I run a small production demonstration of this every day. The AI readiness assessment on this site is a roughly 20-turn agent behind a Cloudflare Worker, and its cost shape was fixed before the first visitor arrived: a Haiku-tier model classifies the opening turn, a Sonnet-tier model carries the conversation, and an Opus-tier model at xhigh effort runs exactly one call, the final synthesis, against a system prefix that sits on a one-hour prompt cache. Nothing about that design is exotic. It's the same five levers every agentic system has, whether anyone is holding them or not: model tier, effort, cache discipline, context shape, and fan-out width. Set them deliberately and cost-per-task is a number you chose. Leave them at defaults and it's a number that happens to you.

One definition before the anatomy, because the phrase invites a misreading. Cost-aware design is not token frugality. It is two disciplines: attribution, knowing what each task costs and which design choice made it cost that, and deliberate lever-setting, choosing model, effort, cache, context, and fan-out on purpose. A team that has both can rationally decide to spend more, and often should. What no team can do without them is claim ROI, because ROI is a ratio and unattributed spend has no denominator. I covered the session-level version of this argument in the token-spend post and the procurement-level version in the true-cost TCO piece; this guide is the system-design layer underneath both.

Why does an agent cost so much more than a chat?

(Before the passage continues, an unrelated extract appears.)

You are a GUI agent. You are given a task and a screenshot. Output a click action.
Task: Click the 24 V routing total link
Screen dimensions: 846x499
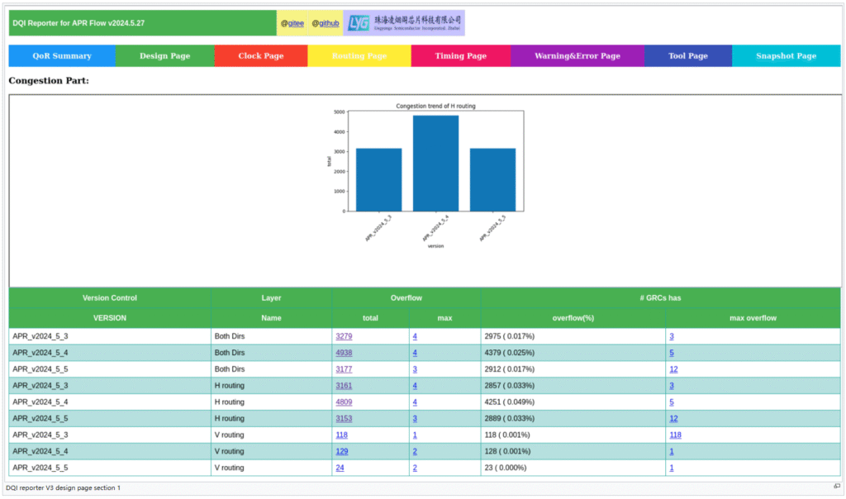point(340,468)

Because an agent re-reads its own history on every step, and billing follows the re-reading. Each turn of an agent loop sends the full accumulated context, system prompt, tool definitions, every prior tool result, back through the API as input tokens. Anthropic's multi-agent engineering write-up measured the consequence: agents typically use about four times the tokens of a chat interaction, and multi-agent systems about 15 times, with token usage alone explaining 80 percent of the performance variance on their research tasks. The numbers date from June 2025 and remain the canonical vendor measurement; nothing fresher has replaced them, which is itself worth knowing when you see them quoted as current.

The accumulation is not linear, and this is the part per-step estimates miss. Because step N re-sends the output of every step before it, a loop's cumulative input grows roughly with the square of its length. Augment Code's loop-cost analysis works the arithmetic: a 20-step loop generating about a thousand tokens per step produces around 210,000 cumulative input tokens, an order of magnitude more than the 20,000 a naive estimate suggests. The same analysis measured where the bytes live: in one traced run, roughly 30,000 of 48,000 total tokens were tool results, and about 40 to 60 percent of those were removable with no performance loss. Most of an agent's bill is the agent re-reading things it no longer needs. The profile does vary by workload class: a tool-heavy loop re-feeding large results accumulates far faster than a short reasoning-only chain, which is why your own traces, not anyone's published multiplier, should size your budget.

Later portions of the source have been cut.